CVE-2008-3534

Name of the Vulnerable Software and Affected Versions linux-headers versions 2.6.24-etchnhalf.1-r5k-ip32 through 2.6.24-etchnhalf.1-r5k-ip32 linux-headers versions 2.6.24-etchnhalf.1-r4k-ip22 through 2.6.24-etchnhalf.1-r4k-ip22 linux-headers version 2.6.24-etchnhalf.1-all-mips linux-image versions 2.6.24-etchnhalf.1-r5k-ip32 through 2.6.24-etchnhalf.1-r5k-ip32 linux-image versions 2.6.24-etchnhalf.1-r4k-ip22 through 2.6.24-etchnhalf.1-r4k-ip22 Linux kernel versions prior to 2.6.26.1

Description The issue concerns multiple vulnerabilities in the Linux kernel and Debian GNU/Linux packages, which can lead to breaches of confidentiality, integrity, and availability of protected information. These vulnerabilities can be exploited remotely. Additionally, a local user can cause a denial of service (system crash) via a certain sequence of file create, remove, and overwrite operations, related to allocation of "useless pages" and improper maintenance of the i blocks count in the tmpfs implementation.
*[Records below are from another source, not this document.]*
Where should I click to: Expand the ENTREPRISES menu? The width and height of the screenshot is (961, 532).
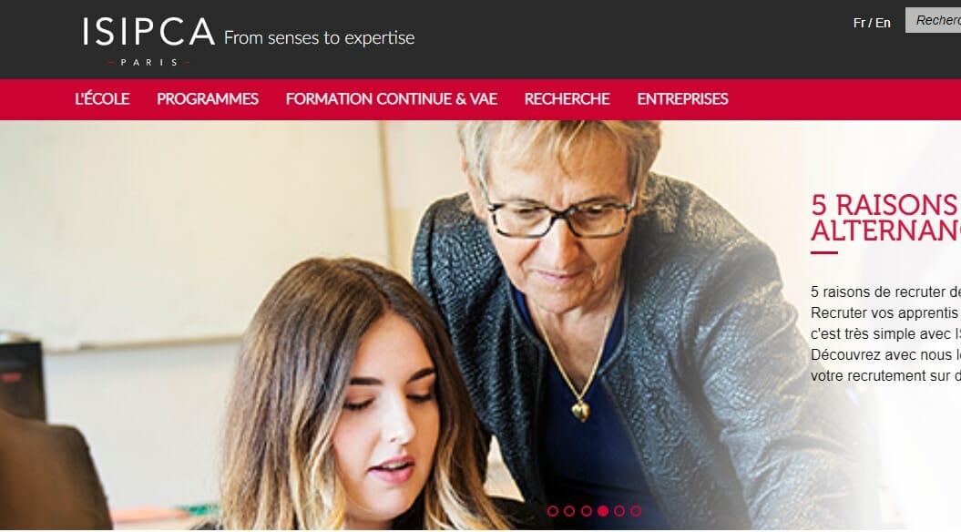[683, 98]
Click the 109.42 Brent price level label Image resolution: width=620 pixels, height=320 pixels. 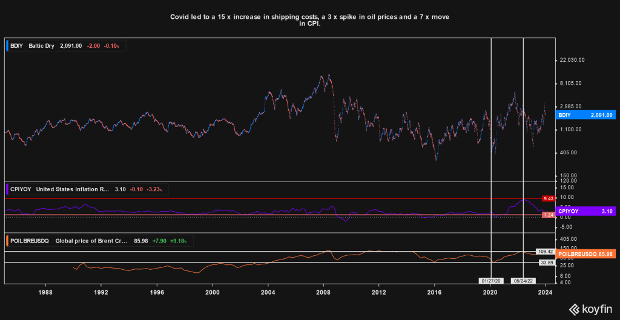546,250
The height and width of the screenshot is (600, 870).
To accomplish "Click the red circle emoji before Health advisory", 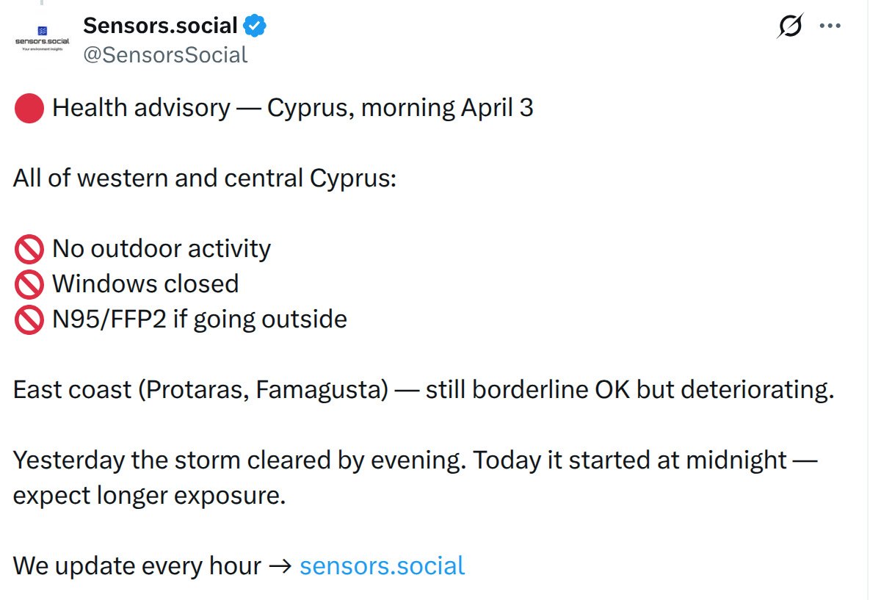I will (x=29, y=109).
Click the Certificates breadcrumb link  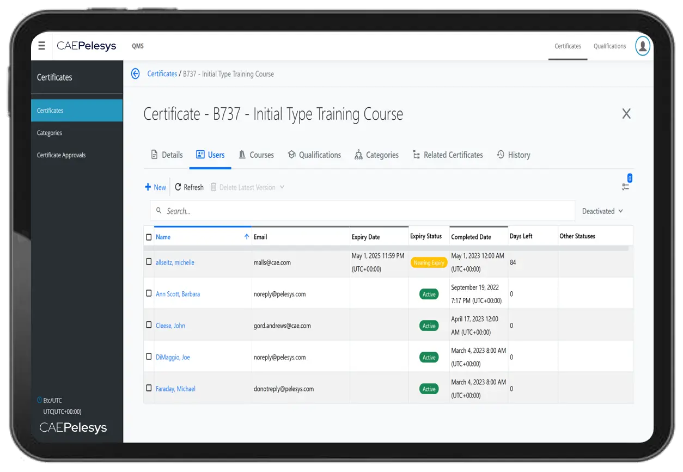point(162,74)
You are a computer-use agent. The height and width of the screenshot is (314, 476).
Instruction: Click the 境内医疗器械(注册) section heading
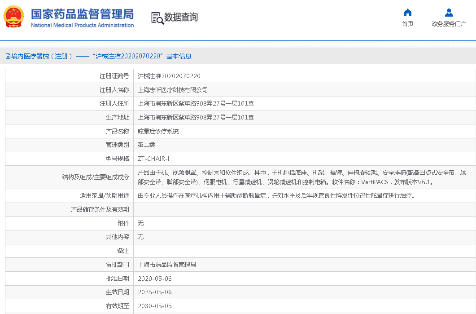pos(41,56)
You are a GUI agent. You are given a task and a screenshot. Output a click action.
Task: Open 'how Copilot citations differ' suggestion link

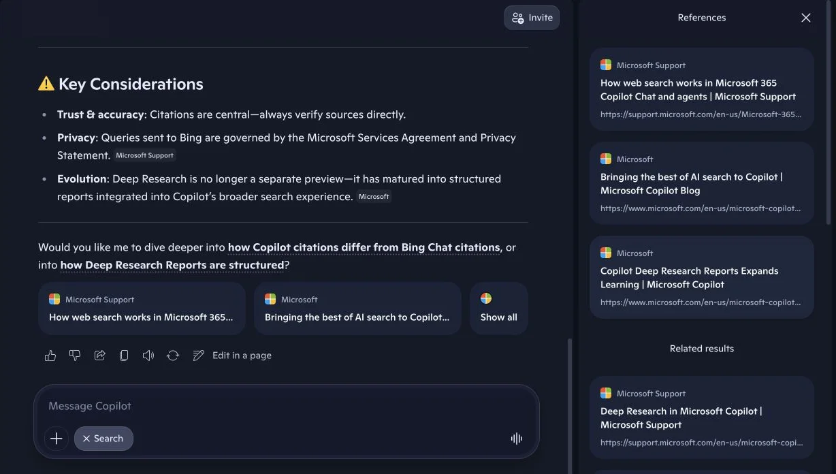pos(364,247)
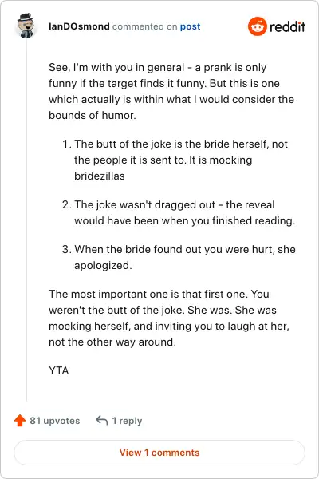Image resolution: width=319 pixels, height=479 pixels.
Task: Click the paragraph beginning "The most important one"
Action: click(x=169, y=318)
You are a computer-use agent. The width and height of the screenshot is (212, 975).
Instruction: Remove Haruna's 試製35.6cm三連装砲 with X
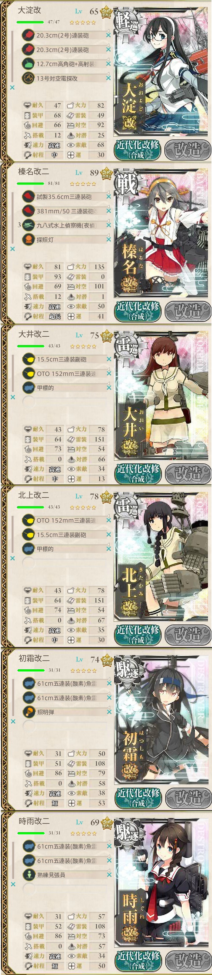108,197
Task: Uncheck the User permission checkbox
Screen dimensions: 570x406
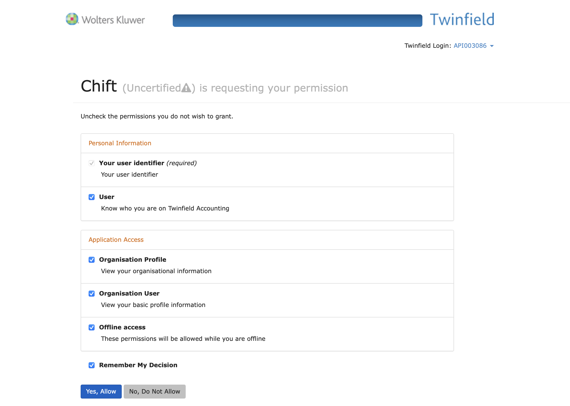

Recommendations For linux-headers versions 2.6.24-etchnhalf.1-r5k-ip32 and 2.6.24-etchnhalf.1-r4k-ip22, update to a version later than 2.6.24-etchnhalf.1. For linux-headers version 2.6.24-etchnhalf.1-all-mips, update to a version later than 2.6.24-etchnhalf.1. For linux-image versions 2.6.24-etchnhalf.1-r5k-ip32 and 2.6.24-etchnhalf.1-r4k-ip22, update to a version later than 2.6.24-etchnhalf.1. For Linux kernel versions prior to 2.6.26.1, update to version 2.6.26.1 or later. As a temporary workaround, consider restricting access to sensitive files and directories to minimize the risk of exploitation.